_Data section_
+ + + +

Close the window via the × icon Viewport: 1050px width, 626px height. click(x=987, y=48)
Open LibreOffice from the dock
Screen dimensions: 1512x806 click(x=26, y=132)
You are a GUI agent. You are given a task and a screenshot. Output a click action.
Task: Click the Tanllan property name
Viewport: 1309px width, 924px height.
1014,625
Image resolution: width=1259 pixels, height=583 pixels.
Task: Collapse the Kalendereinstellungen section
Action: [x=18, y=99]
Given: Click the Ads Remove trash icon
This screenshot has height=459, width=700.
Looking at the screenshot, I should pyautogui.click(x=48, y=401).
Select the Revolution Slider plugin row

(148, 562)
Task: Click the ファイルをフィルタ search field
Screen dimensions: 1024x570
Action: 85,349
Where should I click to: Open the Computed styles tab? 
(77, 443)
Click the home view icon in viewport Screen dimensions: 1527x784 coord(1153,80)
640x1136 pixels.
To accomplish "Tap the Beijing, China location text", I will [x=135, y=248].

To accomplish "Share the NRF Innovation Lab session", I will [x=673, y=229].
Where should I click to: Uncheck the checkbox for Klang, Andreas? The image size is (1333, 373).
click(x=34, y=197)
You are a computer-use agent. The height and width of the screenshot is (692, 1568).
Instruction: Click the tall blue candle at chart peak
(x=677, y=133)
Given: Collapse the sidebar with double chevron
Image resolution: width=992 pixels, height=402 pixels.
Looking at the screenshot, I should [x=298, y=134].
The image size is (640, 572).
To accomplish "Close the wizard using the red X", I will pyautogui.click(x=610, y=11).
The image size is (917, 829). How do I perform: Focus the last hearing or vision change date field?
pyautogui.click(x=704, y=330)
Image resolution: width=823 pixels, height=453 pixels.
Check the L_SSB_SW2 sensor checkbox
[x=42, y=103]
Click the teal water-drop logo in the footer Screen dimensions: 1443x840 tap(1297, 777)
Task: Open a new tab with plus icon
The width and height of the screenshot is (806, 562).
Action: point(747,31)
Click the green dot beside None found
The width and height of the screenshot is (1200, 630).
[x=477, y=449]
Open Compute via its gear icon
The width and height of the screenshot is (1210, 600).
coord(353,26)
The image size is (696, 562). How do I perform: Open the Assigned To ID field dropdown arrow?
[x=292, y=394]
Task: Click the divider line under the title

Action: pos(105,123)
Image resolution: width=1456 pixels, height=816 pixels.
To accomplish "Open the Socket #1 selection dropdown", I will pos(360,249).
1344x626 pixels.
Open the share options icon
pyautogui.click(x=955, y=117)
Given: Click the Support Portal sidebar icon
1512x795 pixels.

+ + + +

_Written instruction_
List every line of the data above that contains the word "sidebar".

_Result for this task_
Given: Collapse the sidebar with double chevron
Given: Click the Support Portal sidebar icon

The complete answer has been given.